On 2/10/2019 12:28 AM, James Price wrote:
What's the differentiating factor between digital clipping at the input stage, and its effect on the end result, compared to how an analog guitar amplifier sounds when boosted?


The input stage of a guitar amplifier is always analog, so if there's
clipping at the input stage, it's "analog clipping." The
analog-to-digital converter will reproduce the clipping very accurately.

To refine the question, if I'm recording guitar using a digital amp / guitar cab simulator into a DAW and the input of the guitar is clipping, how does that clipping affect the digital amp / cab and what's the end result at the output end (after the amp / cab) compared to an analog amplifier with huge amounts of input boost?

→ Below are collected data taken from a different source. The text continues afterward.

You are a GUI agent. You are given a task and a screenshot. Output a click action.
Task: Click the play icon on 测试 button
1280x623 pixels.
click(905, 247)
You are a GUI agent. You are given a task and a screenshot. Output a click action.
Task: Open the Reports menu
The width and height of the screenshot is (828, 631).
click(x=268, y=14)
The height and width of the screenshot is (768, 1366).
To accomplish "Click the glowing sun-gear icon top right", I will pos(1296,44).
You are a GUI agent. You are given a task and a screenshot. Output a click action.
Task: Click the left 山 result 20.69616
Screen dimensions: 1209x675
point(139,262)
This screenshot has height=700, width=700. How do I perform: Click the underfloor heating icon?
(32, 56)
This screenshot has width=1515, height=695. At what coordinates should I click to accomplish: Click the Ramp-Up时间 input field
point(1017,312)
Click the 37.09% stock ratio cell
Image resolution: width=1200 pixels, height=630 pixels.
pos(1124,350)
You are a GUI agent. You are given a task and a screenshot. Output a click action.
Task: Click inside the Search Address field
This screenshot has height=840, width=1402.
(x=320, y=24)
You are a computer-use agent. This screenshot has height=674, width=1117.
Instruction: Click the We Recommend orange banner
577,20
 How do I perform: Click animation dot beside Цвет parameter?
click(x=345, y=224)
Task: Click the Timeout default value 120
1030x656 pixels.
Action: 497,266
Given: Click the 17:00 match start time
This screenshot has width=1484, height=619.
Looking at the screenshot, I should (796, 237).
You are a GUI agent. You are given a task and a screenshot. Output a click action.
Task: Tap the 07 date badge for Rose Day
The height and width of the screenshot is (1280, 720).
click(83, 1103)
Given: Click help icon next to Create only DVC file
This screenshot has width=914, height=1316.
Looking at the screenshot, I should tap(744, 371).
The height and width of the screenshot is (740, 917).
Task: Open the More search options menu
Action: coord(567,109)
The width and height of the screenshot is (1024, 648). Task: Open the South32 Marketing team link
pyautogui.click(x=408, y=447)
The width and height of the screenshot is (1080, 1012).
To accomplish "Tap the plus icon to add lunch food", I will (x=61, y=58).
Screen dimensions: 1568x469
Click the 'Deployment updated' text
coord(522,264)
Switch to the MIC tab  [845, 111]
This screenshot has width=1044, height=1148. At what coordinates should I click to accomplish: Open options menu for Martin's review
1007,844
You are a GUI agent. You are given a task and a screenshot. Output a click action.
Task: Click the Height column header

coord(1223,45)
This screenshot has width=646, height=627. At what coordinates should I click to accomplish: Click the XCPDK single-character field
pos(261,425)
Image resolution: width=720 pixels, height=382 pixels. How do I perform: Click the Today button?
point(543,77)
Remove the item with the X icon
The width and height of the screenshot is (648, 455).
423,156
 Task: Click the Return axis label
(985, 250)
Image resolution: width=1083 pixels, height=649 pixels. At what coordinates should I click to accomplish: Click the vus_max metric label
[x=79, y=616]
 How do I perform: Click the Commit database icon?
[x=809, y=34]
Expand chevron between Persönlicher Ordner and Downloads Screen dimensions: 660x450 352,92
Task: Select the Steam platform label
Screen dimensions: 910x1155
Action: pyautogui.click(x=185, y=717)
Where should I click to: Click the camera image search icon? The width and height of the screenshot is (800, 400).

A properly designed digital system will accommodate (and properly
digitize) a signal with the maximum output level of the analog input
stage. The maximum output level of the input stage is the point at which
clipping begins.

It's not completely clear what you're asking about, though. If you have
a guitar amplifier with a standard input jack, internal digital
processing, a power amplifier, and a loudspeaker, it will work just like
a straight-through analog amplifier. But I have a sense that this isn't
what you're talking about.

So if you have a computer audio interface ("sound card") that has an
input for a guitar, that's connected to your computer, and you have an
amplifier and speaker plug-in inserted on a track in your DAW that
you're using to process the guitar signal. You can crank up the guitar
output and the input gain on the interface so that you get analog
clipping going into the digital guts of the interface. That's the sound
that will be feeding the plug-in. If you keep the gain down so that the
interface's input stage isn't clipping, then the plug-in will be getting
a clean signal and you can use its controls to bugger it up however you
want.

Unless you have an interface that's specifically designed to be used
with a guitar (a few of them showed up at the NAMM show last month), you
shouldn't expect the guitar input of your interface to distort in the
same way as the input of a real amplifier, and the kind of distortion
that you get from pushing the output stage of an amplifier hard is what
will be simulated by the plug-in. They're pretty flexible so you can get
a lot more different sound colors from the same input signal than you
can from most amplifiers.

You just have to play around to get the sound that you like, but because
you have more tools, it will take more time than just plugging in and
playing. But you can do that, too, with a digital system, once you get
the hang of it.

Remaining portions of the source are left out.